The role for Ang II in mediating the altered BBB permeability noted in the Ang II pump, but not the DOCA salt, model of HTN remains poorly understood. However, we 9 and others 10 have previously reported that Ang II-induced HTN in mice is associated with an increased BBB permeability. This Ang II-mediated permeability response appears to be dependent on Ang II type-1 receptors expressed on the vessel wall. 9 Monolayers of cerebral microvascular endothelial cells exposed to Ang II also exhibit an increased permeability that is dependent on Ang II type-1 receptors. 29
Like previous studies, 30 we observed an increased plasma HDL concentration in mice placed on a high-fat, cholesterol-enriched diet. Our study also provides two lines of evidence that are consistent with a role for HDL in mediating the antiinflammatory and antithrombogenic effects of HCh. First, we show that ApoA1 transgenic mice (four times the plasma HDL as WT mice) with DOCA-salt HTN exhibit a significantly attenuated adhesion of leukocytes and platelets in cerebral venules. Second, we observed that treatment of DOCA-salt or Ang II hypertensive mice with the ApoA1 mimetic peptide 4F largely prevents the blood cell recruitment responses normally elicited in untreated WT mice. These findings are consistent with reports describing an antiinflammatory action of HDL cholesterol,31–33 genetic overexpression of ApoA134,35 as well as 4F treatment.36,37 The antiinflammatory effects of HDL and ApoA1 have been attributed to an attenuation of leukocyte activation 38 and endothelial cell adhesion molecule expression, 39 possibly resulting from enhanced nitric oxide production. 40 High-density lipoprotein also appears to exert antiplatelet effects, including inhibition of agonist induced platelet aggregation, fibrinogen binding, granule secretion, and production of thromboxane A2. 41
In conclusion, the results of this study indicate that mild HCh significantly blunts the recruitment of leukocytes and platelets in the cerebral microvasculature in both low and high Ang II models of HTN. Our findings are also consistent with a role for HDL and ApoA1 as mediators of this antiinflammatory and antithrombogenic effect of a cholesterol-enriched diet.
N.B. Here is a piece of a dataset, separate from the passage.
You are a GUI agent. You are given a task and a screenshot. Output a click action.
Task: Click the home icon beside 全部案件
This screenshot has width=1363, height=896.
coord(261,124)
These observations suggest that HDL and ApoA1 may be effective therapeutic targets for prevention of the systemic inflammatory response that accompanies HTN. Whether our results bear on the responses of intracranial arteries to the combination of HTN and HCh remains unclear. The beneficial effects of ApoA1 mimetic treatment on the cerebral microcirculation suggest that elevations in HDL or administration of the ApoA1 mimetic may also afford some level of protection against any impairment of endothelial function in intracranial arteries that result from chronic arterial HTN. However, additional work is needed to directly address this interesting possibility.
DISCLOSURE/CONFLICT OF INTEREST
The authors declare no conflict of interest.